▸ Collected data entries
----------

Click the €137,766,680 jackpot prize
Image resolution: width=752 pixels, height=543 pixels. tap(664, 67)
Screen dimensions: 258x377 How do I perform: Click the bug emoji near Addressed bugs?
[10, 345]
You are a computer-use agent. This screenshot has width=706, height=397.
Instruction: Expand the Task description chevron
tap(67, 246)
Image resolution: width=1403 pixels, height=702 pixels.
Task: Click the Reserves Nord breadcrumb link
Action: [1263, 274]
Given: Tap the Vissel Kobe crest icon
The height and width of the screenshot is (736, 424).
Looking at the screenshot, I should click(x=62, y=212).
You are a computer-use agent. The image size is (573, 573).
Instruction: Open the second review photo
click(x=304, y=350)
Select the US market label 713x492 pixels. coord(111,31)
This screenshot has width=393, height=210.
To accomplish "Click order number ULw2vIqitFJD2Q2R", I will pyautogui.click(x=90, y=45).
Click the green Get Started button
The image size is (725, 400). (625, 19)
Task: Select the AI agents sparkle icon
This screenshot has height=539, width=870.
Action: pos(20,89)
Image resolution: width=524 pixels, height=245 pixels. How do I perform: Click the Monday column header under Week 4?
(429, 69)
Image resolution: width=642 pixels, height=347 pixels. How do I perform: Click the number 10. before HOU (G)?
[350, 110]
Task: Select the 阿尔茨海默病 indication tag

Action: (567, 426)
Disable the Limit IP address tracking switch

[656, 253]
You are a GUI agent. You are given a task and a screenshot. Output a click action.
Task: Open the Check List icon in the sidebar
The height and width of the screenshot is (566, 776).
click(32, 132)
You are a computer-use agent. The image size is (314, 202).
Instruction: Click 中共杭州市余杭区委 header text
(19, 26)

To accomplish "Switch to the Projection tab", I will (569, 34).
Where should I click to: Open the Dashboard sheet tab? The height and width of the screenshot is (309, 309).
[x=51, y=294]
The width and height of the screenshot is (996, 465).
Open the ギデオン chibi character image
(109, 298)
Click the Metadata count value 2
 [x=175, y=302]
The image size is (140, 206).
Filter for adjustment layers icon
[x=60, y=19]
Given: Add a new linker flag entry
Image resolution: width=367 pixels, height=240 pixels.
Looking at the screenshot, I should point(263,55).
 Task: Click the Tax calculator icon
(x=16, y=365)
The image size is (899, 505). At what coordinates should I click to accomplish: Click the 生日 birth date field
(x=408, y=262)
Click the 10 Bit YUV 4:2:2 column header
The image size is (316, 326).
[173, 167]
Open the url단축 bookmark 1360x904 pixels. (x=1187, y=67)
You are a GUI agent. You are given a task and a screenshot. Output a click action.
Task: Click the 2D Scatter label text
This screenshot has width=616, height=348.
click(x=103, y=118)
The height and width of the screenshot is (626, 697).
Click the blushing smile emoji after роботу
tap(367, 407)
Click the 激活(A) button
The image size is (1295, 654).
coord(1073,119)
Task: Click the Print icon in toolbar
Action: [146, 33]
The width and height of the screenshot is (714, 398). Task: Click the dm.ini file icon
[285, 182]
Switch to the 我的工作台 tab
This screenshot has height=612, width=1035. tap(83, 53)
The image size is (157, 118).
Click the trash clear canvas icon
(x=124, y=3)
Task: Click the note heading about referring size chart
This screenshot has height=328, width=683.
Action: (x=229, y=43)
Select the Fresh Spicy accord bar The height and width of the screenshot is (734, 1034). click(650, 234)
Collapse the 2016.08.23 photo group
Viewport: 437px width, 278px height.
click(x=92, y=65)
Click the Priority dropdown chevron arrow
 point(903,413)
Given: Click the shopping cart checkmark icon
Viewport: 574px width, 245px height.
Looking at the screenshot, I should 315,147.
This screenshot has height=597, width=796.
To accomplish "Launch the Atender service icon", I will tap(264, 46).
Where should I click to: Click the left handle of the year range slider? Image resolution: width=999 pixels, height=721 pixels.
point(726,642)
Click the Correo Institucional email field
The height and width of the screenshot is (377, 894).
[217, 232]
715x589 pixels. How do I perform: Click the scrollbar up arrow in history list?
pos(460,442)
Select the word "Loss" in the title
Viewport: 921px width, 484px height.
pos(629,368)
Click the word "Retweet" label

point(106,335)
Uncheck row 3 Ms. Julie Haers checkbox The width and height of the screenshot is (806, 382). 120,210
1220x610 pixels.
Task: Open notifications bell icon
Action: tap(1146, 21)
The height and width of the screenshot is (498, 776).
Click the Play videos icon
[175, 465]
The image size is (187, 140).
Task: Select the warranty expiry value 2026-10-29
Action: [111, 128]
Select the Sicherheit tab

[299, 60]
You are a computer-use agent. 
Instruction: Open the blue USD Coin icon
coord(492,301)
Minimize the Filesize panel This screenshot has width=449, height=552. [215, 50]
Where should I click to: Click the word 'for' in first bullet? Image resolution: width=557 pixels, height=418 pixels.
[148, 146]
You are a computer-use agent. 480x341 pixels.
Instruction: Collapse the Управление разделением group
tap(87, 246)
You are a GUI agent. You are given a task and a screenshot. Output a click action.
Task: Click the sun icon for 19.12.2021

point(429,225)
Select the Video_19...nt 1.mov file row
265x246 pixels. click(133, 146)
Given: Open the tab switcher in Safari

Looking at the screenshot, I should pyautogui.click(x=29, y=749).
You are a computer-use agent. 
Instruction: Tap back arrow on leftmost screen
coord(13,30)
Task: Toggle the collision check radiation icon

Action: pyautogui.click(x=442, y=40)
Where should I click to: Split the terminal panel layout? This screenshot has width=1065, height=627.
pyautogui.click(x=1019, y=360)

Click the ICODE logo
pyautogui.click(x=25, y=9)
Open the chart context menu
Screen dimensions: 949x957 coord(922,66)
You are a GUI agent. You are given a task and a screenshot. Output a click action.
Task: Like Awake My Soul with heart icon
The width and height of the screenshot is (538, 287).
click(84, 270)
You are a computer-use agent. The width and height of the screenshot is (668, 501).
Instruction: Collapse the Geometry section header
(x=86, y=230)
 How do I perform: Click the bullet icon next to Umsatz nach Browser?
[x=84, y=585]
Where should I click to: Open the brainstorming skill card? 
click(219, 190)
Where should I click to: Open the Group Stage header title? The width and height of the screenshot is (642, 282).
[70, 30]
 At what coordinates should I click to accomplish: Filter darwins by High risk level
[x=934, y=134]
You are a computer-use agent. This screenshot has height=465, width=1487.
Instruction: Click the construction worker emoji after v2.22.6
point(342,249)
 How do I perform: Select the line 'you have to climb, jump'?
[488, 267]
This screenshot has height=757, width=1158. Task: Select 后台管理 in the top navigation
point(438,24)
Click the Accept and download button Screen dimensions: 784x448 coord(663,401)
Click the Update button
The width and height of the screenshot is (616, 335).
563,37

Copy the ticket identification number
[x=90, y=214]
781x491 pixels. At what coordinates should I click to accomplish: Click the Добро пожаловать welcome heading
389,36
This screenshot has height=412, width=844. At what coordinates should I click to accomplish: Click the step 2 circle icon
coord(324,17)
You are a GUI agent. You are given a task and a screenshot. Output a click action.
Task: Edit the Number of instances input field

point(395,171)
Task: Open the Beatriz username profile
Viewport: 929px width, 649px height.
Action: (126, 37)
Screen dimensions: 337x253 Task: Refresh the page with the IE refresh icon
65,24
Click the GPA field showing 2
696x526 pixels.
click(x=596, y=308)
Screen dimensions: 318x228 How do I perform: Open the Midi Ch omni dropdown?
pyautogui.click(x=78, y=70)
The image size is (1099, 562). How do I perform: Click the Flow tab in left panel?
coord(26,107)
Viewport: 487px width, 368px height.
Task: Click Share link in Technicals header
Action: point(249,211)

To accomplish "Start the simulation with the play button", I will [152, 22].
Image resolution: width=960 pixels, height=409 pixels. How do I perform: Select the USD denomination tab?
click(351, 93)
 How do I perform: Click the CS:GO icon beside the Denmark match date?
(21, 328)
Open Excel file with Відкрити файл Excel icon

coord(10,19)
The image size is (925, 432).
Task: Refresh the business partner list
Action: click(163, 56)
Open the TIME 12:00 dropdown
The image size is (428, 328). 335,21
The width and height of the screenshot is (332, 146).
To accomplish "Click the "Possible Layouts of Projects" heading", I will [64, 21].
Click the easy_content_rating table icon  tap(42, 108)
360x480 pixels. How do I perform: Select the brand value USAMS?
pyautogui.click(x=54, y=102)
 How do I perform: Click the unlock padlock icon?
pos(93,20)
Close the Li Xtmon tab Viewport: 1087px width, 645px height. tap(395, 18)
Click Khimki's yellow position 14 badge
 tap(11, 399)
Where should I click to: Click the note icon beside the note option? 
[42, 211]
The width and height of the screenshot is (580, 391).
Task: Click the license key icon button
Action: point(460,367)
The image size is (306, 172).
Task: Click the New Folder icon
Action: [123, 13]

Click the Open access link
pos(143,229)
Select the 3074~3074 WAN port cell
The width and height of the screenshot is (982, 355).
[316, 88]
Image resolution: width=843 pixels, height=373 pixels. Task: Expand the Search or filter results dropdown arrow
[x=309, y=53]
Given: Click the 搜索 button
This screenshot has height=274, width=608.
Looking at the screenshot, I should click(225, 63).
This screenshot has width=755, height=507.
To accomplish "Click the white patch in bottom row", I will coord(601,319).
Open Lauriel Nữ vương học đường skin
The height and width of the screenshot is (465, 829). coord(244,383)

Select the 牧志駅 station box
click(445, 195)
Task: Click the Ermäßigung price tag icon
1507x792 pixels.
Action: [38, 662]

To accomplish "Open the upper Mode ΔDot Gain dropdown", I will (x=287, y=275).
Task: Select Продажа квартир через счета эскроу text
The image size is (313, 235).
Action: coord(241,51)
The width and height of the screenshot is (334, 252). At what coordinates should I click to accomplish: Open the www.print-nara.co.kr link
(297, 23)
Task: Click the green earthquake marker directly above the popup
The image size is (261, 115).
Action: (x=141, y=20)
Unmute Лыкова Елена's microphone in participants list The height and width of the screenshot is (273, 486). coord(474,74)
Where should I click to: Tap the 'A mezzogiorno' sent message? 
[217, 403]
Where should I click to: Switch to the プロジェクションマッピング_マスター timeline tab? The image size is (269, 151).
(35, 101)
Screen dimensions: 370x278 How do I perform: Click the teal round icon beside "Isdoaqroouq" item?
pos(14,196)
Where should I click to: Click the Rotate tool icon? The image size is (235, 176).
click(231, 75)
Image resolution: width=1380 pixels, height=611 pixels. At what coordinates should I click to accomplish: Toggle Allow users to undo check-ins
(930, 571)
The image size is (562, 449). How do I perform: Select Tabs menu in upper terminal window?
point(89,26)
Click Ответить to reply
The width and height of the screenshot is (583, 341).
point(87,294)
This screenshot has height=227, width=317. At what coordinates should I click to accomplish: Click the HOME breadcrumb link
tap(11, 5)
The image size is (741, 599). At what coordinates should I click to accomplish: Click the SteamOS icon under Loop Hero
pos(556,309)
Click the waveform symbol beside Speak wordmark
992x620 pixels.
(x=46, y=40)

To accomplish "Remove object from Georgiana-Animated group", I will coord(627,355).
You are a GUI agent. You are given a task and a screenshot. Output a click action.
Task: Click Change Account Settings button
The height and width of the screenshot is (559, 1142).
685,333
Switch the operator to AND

----------

▸ Work task
The lines to copy are those in the records above containing the word "will".

▸ Task response
To accomplish "Click order number ULw2vIqitFJD2Q2R", I will pyautogui.click(x=90, y=45).
To accomplish "Switch to the Projection tab", I will (569, 34).
To accomplish "Launch the Atender service icon", I will tap(264, 46).
To accomplish "Start the simulation with the play button", I will [152, 22].
To accomplish "Click the "Possible Layouts of Projects" heading", I will [64, 21].
To accomplish "Click the white patch in bottom row", I will coord(601,319).
To accomplish "Open the upper Mode ΔDot Gain dropdown", I will (x=287, y=275).
To accomplish "Remove object from Georgiana-Animated group", I will coord(627,355).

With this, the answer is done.